Reitor do Santuário defende a urgência da castidade e o sexo subordinado ao amor.
Reitor do Santuário defende a urgência da castidade e o sexo subordinado ao amor. “Subordine-se o sexo ao amor e não o amor ao sexo. Subordinem nas escolas, as urgências da sexualidade à urgência do amor. a castidade é uma urgência”. No editorial deste número do Voz da Fátima, o reitor do Santuário de Fátima escreve sobre o sexto mandamento, o tema anual neste santuário mariano e tema desta 89º peregrinação internacional aniversária.

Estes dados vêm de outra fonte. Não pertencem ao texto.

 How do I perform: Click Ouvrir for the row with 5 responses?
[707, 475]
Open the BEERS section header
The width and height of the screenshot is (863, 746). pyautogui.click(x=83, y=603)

Luciano Guerra escreve que “difundiu-se a mentalidade de que é sadio ter relações sexuais à vontade, em qualquer idade, e seja qual for a inserção social da pessoa”.
Hoje em dia, foram “convertidos os costumes em doutrinas e as doutrinas em costumes”. Daí­ que se seguissem as necessidades de dotar “escolas e prisões de preservativos”. a instituição matrimónio deixa de ser enquanto tal e cada vez há menos filhos, por questões económicas, como dizem, escreve Luciano Guerra.
Verifica-se um “desprezo” pelo casamento enquanto que “ironicamente os homossexuais reivindicam como sagrado o acesso a essa instituição”, aponta também o reitor.
a raiz de todos os problemas reside na ambição e na perversão do amor. Ou seja “amor que se perverte quando o sexo se torna uma droga”.